(Stored entries)
------------------------------------------------

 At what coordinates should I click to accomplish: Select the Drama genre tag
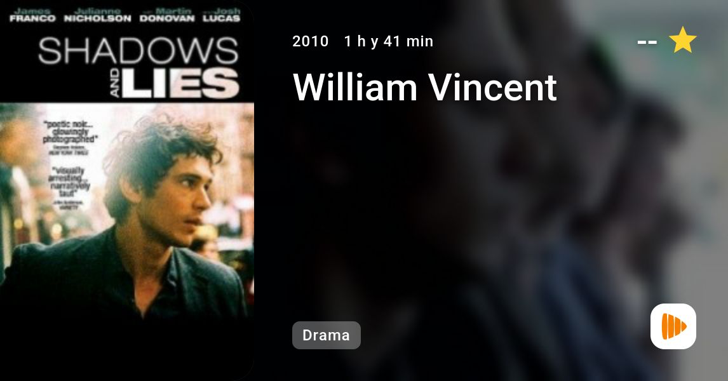[x=327, y=335]
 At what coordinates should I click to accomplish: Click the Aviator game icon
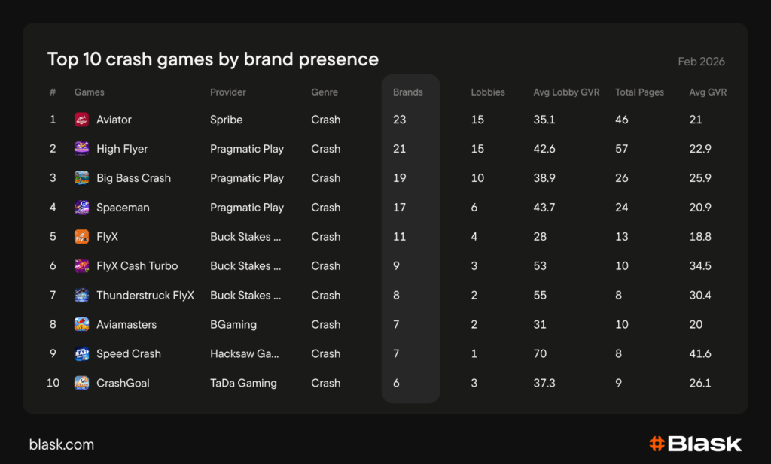pyautogui.click(x=81, y=120)
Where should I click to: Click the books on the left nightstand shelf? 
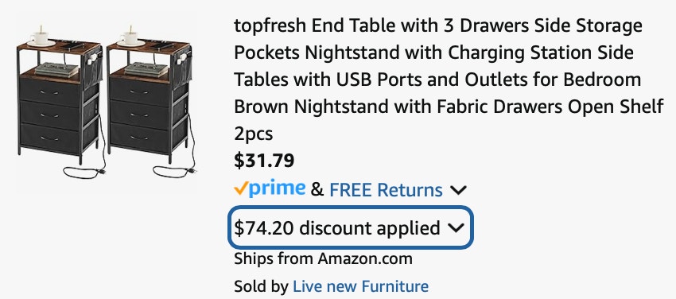pos(56,69)
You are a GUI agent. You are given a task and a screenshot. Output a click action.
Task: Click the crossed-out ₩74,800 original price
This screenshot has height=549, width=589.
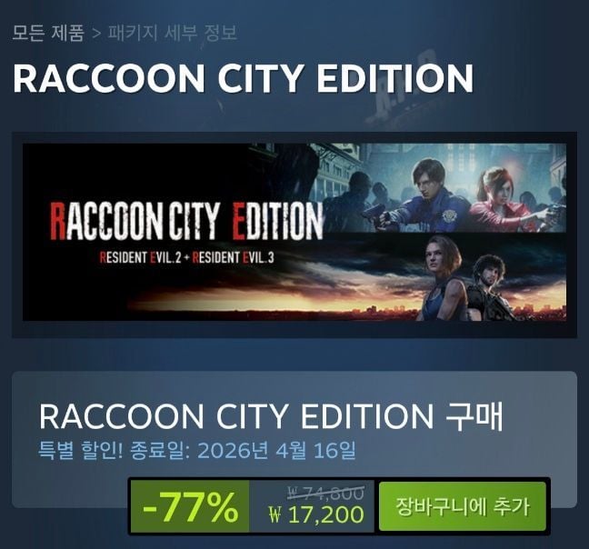[325, 493]
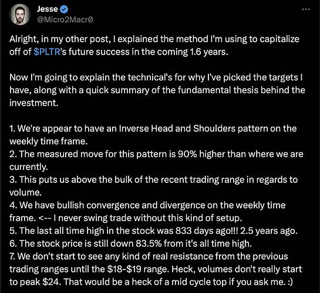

------------------------------------------------

▶ **TASK INSTRUCTIONS**: For every record above, repeat the text exactly and omit any picture.

▶ **RESPONSE TO THE TASK**:
 At what coordinates should I click to accomplish: Select the Drama genre tag
[x=327, y=335]
 At what coordinates should I click to accomplish: Click the Aviator game icon
pyautogui.click(x=81, y=120)
Where should I click to: Click the books on the left nightstand shelf? 
pos(56,69)
You are a GUI agent. You are given a task and a screenshot. Output a click action.
Task: Click the crossed-out ₩74,800 original price
This screenshot has height=549, width=589.
[325, 493]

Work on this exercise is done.